### Task requirements
(1) In the email thread about clocksources and suspend, reproduce the passage that opens with the words containing "Why do we need" and closes with "a normal situation.".
(2) Write the next part of the email thread about clocksources and suspend, picking up after its final sentence.
* BEGIN Excerpted text *
Why do we need another API ?

Why not remove the present persistent API and rely on the SUSPEND_NONSTOP flag
to do the right action at suspend and resume?

We register different clocksources, the rating does the selection.

When entering 'suspend', we check against the SUSPEND_NONSTOP flag and switch
to the first clocksource with the best rating and the flag set. When resuming,
we switch back to the highest rating.

Having a clocksource out of the always-on domain must be notified with a trace
in the log because this is not a normal situation.
Baolin Wang May 16, 2018, 2:20 a.m. UTC | #3
Hi Daniel,

On 15 May 2018 at 18:27, Daniel Lezcano <daniel.lezcano@linaro.org> wrote:
> On Mon, May 14, 2018 at 04:55:26PM +0800, Baolin Wang wrote:
>> Hi,
>>
>> We will meet below issues when compensating the suspend time for the timekeeping.
>>
>> 1. We have too many different ways of dealing with persistent timekeeping
>> across architectures, so it is hard for one driver to compatable with different
>> architectures.
>>
>> 2. On some platforms (such as Spreadtrum platform), we registered the high
>> resolution timer as one clocksource to update the OS time, but the high
>> resolution timer will be stopped in suspend state. So we use another one
>> always-on timer (but low resolution) to calculate the suspend time to
>> compensate the OS time. Though we can register the always-on timer as one
>> clocksource, we need re-calculate the mult/shift with one larger conversion
>> range to calculate the suspend time and need update the clock in case of
>> running over the always-on timer.
>
> First, can you elaborate what you mean by 'suspend state' ? On which power

What I mean is the high resolution timer will be stopped when the
system goes into suspend state.

> domain the clocksource belongs to?

On Spreadtrum platform, It belongs to one power domain named
"APCPU_TOP", that will be power down when the system goes into suspend
state.
* END Excerpted text *
* BEGIN Stored data *
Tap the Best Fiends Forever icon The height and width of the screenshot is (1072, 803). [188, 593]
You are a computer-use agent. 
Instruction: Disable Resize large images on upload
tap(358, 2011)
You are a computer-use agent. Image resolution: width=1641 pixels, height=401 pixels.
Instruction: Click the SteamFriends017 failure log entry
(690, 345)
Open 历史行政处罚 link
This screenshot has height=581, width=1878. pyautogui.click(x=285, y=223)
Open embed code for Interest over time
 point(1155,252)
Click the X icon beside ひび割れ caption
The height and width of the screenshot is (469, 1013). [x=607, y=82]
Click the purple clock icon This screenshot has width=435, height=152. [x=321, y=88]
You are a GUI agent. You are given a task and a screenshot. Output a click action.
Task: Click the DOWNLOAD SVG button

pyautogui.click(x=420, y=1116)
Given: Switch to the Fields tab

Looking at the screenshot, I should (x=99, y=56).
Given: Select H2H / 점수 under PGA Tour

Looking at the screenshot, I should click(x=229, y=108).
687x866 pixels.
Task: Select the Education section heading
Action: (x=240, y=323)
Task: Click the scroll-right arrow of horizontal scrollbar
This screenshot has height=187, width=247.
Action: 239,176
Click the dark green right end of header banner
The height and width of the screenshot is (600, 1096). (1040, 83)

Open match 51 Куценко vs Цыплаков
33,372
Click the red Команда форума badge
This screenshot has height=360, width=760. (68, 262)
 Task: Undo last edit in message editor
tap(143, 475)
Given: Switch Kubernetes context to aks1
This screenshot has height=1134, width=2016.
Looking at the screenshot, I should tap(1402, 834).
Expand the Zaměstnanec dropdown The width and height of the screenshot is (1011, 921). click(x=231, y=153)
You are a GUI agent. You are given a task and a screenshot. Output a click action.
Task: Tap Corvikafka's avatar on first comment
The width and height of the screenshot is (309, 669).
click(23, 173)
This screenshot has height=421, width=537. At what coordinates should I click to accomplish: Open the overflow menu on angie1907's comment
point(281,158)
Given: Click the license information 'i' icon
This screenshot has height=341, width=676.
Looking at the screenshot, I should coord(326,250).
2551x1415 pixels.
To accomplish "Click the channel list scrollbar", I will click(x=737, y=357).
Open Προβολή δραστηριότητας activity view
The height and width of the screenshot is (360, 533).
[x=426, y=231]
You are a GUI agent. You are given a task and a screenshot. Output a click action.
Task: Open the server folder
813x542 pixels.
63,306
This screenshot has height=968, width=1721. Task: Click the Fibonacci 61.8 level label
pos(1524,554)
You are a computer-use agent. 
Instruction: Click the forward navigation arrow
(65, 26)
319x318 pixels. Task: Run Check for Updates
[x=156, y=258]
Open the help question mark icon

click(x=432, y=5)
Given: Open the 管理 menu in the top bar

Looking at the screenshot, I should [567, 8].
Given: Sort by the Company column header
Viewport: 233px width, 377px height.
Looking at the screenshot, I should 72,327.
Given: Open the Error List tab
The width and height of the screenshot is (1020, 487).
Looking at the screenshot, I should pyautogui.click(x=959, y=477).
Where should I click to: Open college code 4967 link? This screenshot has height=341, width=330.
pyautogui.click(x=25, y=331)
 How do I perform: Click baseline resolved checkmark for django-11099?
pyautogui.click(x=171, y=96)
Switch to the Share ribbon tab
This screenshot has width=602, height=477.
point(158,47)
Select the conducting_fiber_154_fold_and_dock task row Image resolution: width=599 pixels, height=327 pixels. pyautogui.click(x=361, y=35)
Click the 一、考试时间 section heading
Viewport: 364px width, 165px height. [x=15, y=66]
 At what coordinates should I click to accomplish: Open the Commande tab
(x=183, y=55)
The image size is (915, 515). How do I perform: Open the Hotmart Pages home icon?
* END Stored data *
### The responses
(1)
Why do we need another API ?

Why not remove the present persistent API and rely on the SUSPEND_NONSTOP flag
to do the right action at suspend and resume?

We register different clocksources, the rating does the selection.

When entering 'suspend', we check against the SUSPEND_NONSTOP flag and switch
to the first clocksource with the best rating and the flag set. When resuming,
we switch back to the highest rating.

Having a clocksource out of the always-on domain must be notified with a trace
in the log because this is not a normal situation.

(2)
Baolin Wang May 16, 2018, 2:58 a.m. UTC | #4
HI Daniel,

On 15 May 2018 at 21:56, Daniel Lezcano <daniel.lezcano@linaro.org> wrote:
> On Mon, May 14, 2018 at 04:55:26PM +0800, Baolin Wang wrote:
>> Hi,
>>
>> We will meet below issues when compensating the suspend time for the timekeeping.
>>
>> 1. We have too many different ways of dealing with persistent timekeeping
>> across architectures, so it is hard for one driver to compatable with different
>> architectures.
>>
>> 2. On some platforms (such as Spreadtrum platform), we registered the high
>> resolution timer as one clocksource to update the OS time, but the high
>> resolution timer will be stopped in suspend state. So we use another one
>> always-on timer (but low resolution) to calculate the suspend time to
>> compensate the OS time. Though we can register the always-on timer as one
>> clocksource, we need re-calculate the mult/shift with one larger conversion
>> range to calculate the suspend time and need update the clock in case of
>> running over the always-on timer.
>>
>> More duplicate code will be added if other platforms meet this case.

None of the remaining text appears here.